Senior Vice President and Site Lead
Rob joined the Insmed team in June 2023 following Insmed’s acquisition of Adrestia Therapeutics, where he served most recently as CEO. Prior to Adrestia, Rob was Founder and Chief Business Officer at Affinia Therapeutics, a Boston-based AAV gene therapy company backed by NEA, Atlas, and F-Prime that that focuses on pioneering a shift to a new class of rationally designed gene therapies to treat rare and prevalent diseases.
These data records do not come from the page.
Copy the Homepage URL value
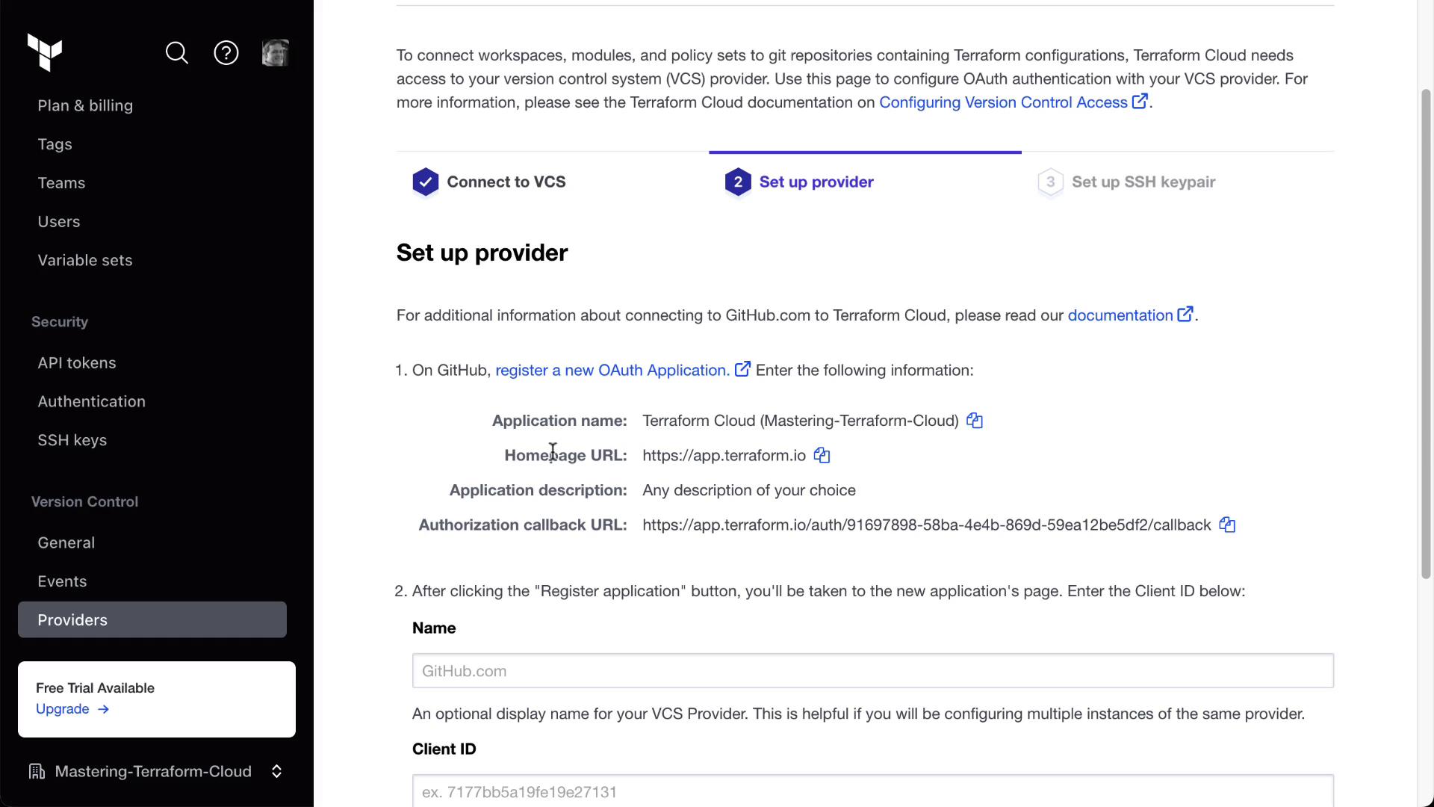pyautogui.click(x=822, y=456)
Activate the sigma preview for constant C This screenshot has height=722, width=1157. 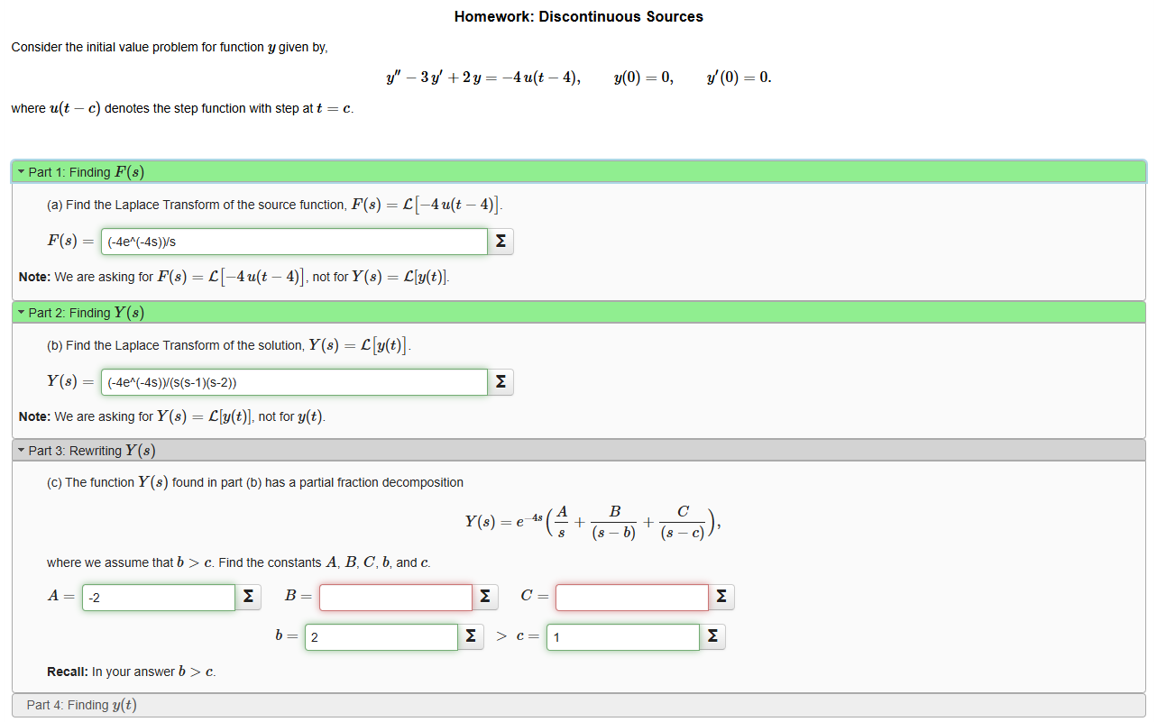pyautogui.click(x=721, y=597)
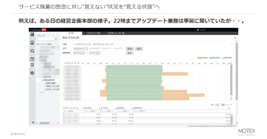Click the orange 業務時間外 legend swatch
The width and height of the screenshot is (267, 139).
coord(199,58)
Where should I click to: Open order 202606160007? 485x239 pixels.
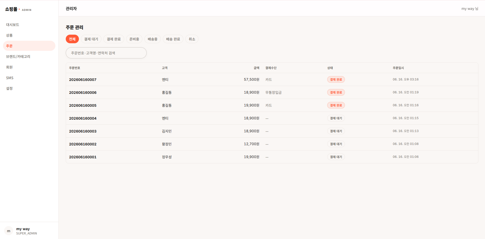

Prior to Affinia Therapeutics, he was Founder, President, and Managing Partner of Alacrita, a transatlantic management consulting firm specializing in corporate strategy and business development for the biopharma industry. Over 10 years at Alacrita, Rob led or oversaw consulting projects across several therapeutic areas, serving biopharma clients in the U.S., EU, and beyond. Before this, he held multiple roles in business development at Onyvax, an SR One and 3i portfolio company developing cell-based products to treat cancer. Rob received his BS Hons in Molecular Cell Biology from the University of Nottingham.
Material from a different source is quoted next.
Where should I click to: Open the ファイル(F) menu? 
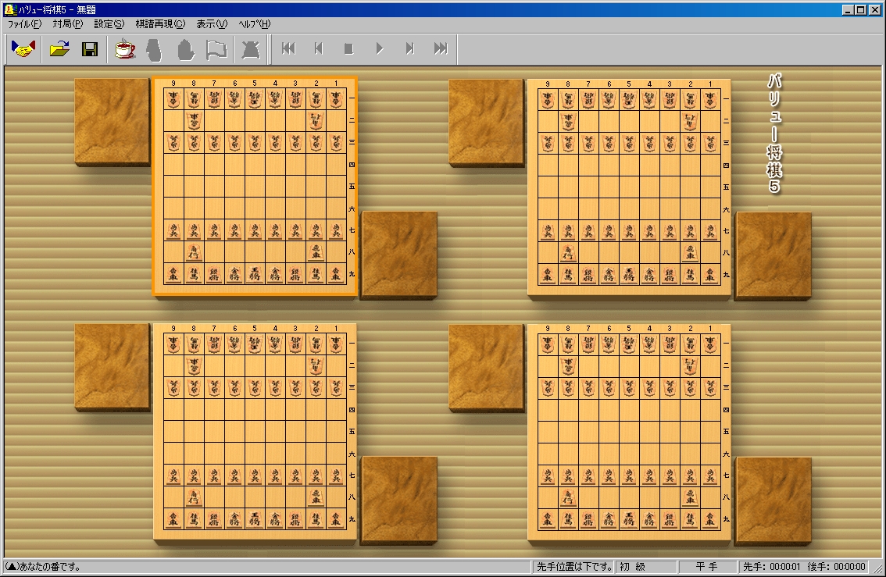[24, 24]
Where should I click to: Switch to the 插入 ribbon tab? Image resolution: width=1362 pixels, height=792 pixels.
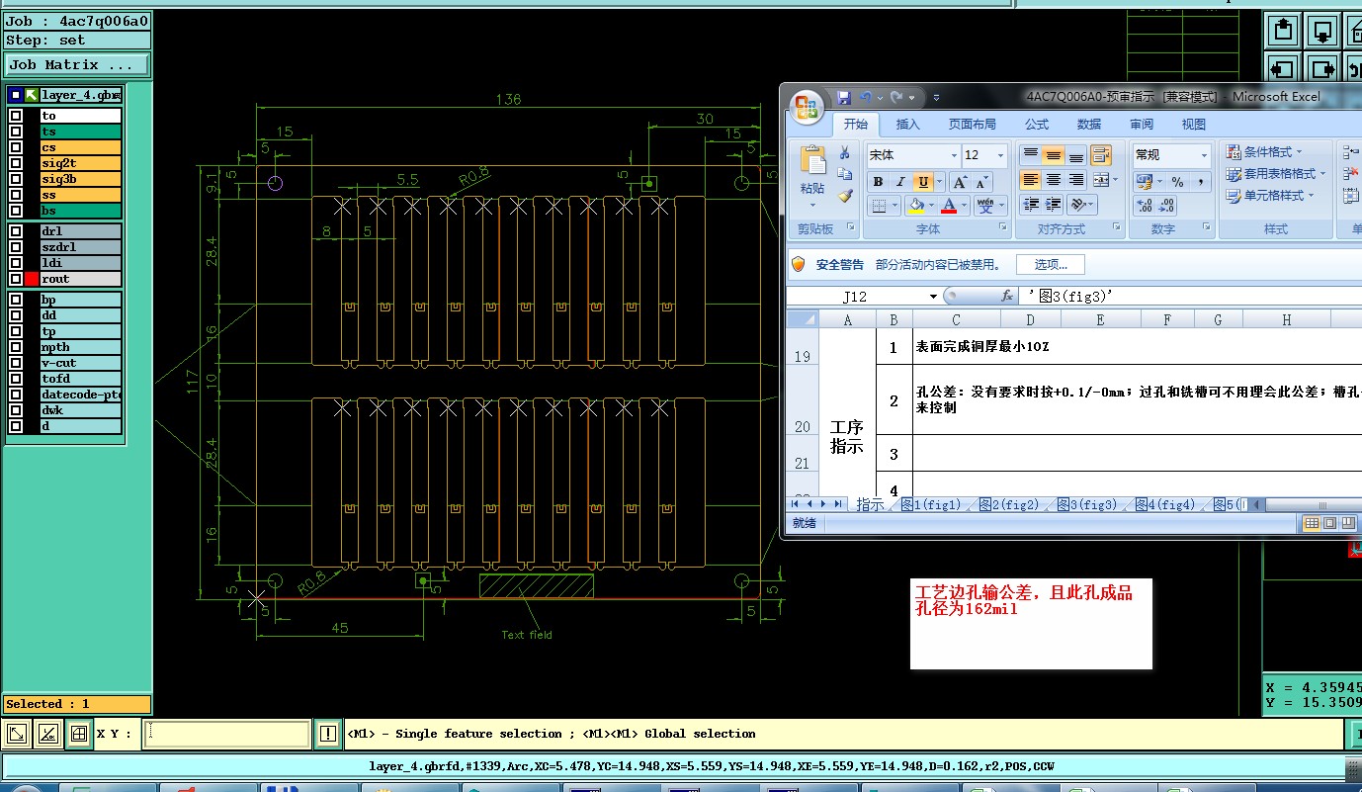907,125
Senior Vice President, Research
Tom joined the Insmed team in June 2023 following Insmed’s acquisition of Adrestia Therapeutics, where he served most recently as Chief R&D Officer. He is a leading medicinal chemist with broad experience in drug discovery. Over the course of his career, he has implemented transformative innovation in drug discovery and delivered multiple programs into the clinic. Previous roles include VP Global Head of Oncology Chemistry at AstraZeneca, VP & Head of Medicinal Chemistry at Astex Pharmaceuticals, Principal Investigator at the Structural Genomics Consortium in Oxford University, and Head of Lead Discovery for the Neurology Centre of Excellence at GlaxoSmithKline. He has made scientific and leadership contributions to the discovery of over a dozen pre-clinical drug candidates, of which seven have progressed to IND and five to Phase 2 trials thus far.
Tom is a Fellow of the Royal Society of Chemistry, having served on the Biological and Medicinal Chemistry Sector committee and the Chemistry-Biology Interface Division Council, and has authored more than 100 publications and patents. Tom obtained his Chemistry MA at Oxford University and his PhD at the ETH Zürich with Prof A. Vasella.